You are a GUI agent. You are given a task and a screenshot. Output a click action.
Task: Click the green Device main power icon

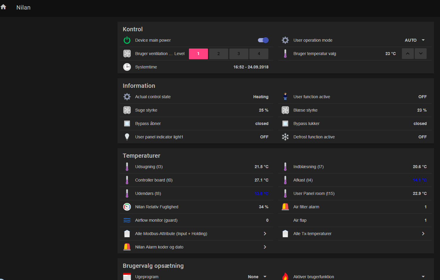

---+---

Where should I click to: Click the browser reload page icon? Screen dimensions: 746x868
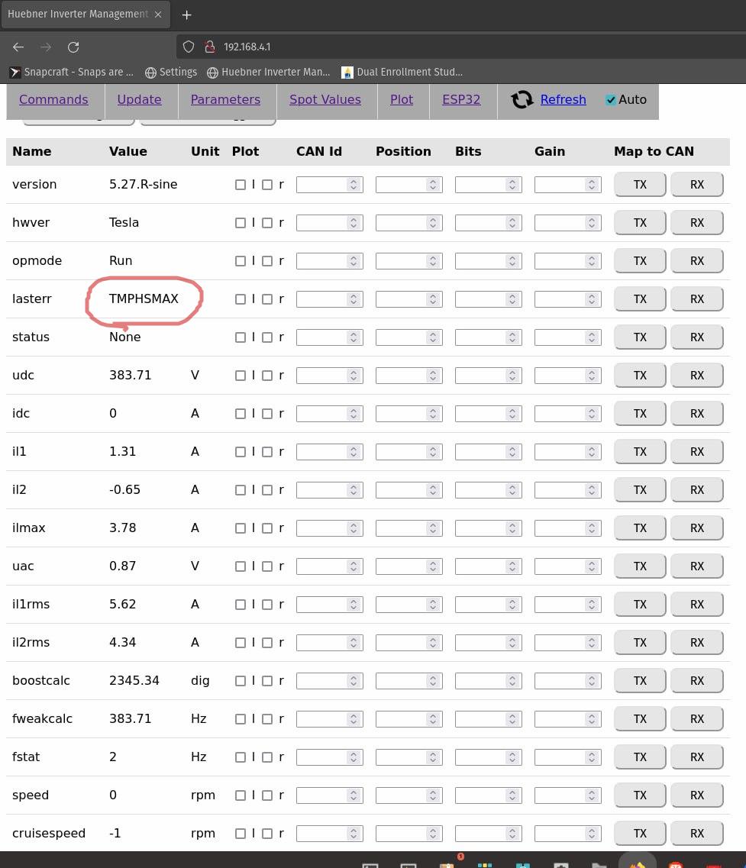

---+---

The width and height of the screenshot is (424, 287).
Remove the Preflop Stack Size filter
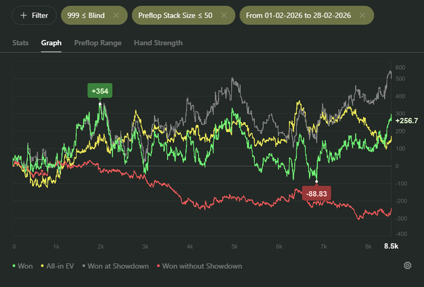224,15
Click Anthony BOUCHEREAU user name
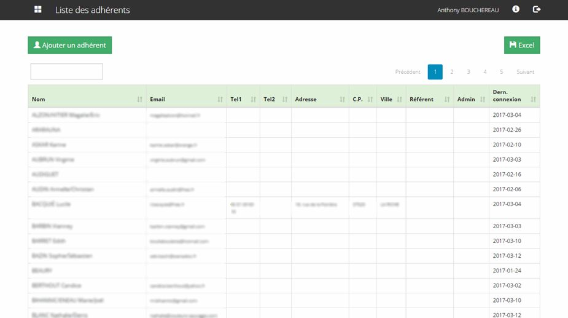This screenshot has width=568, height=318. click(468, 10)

---+---

EXERCISE AIM
Set down precisely the lines above between the line holding "You are a GUI" and the line holding "Task: Click the green Device main power icon", inclusive, and nothing beyond them.

YOUR SOLUTION
You are a GUI agent. You are given a task and a screenshot. Output a click action.
Task: Click the green Device main power icon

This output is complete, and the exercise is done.